**Instructions to follow:** Copy the lines starting at the one containing "You are a computer-use agent. The" and ending at the one containing "click(110, 406)", swapping "language label" for "language tag" and changing nothing else. Omit the pictures from your copy.

**Input for this task:**
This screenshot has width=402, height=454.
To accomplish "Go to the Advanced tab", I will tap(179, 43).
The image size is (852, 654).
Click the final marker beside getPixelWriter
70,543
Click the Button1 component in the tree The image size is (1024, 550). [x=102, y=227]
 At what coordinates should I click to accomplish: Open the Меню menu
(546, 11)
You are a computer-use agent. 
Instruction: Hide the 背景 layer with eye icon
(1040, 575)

==

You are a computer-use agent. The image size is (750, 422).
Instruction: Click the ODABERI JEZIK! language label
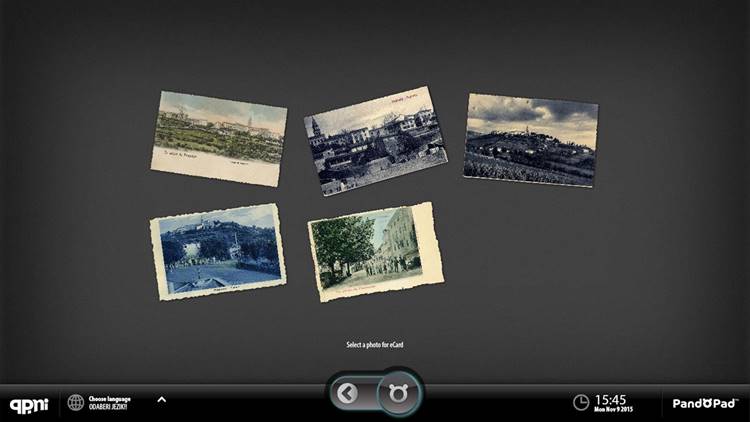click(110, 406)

**Task answer:**
You are a computer-use agent. The image size is (750, 422).
Instruction: Click the ODABERI JEZIK! language tag
click(110, 406)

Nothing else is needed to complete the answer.